[Stored data entries]
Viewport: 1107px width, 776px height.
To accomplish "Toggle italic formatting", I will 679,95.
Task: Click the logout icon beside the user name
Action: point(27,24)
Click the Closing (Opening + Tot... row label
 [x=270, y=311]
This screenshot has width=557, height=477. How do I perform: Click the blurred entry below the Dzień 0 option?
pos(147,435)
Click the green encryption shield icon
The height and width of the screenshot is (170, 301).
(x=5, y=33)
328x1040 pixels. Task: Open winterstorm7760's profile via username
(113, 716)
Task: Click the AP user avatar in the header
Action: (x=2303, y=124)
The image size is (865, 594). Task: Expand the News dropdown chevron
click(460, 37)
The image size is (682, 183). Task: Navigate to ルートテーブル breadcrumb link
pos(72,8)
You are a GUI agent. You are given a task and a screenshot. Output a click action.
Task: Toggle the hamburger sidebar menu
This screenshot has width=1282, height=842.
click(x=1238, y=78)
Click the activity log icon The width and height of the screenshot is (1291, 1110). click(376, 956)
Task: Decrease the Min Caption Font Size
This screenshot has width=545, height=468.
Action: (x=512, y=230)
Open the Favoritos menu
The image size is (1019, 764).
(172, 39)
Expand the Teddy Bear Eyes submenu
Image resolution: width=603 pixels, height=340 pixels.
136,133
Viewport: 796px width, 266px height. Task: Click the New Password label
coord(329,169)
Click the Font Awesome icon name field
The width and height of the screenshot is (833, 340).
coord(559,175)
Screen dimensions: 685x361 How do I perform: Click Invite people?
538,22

• [TASK DESCRIPTION]
Retype exactly the lines above, from the one with "The image size is (682, 183)." through the one with "Task: Toggle the hamburger sidebar menu", inclusive.

• [ANSWER TO THIS TASK]
The image size is (682, 183). Task: Navigate to ルートテーブル breadcrumb link
pos(72,8)
You are a GUI agent. You are given a task and a screenshot. Output a click action.
Task: Toggle the hamburger sidebar menu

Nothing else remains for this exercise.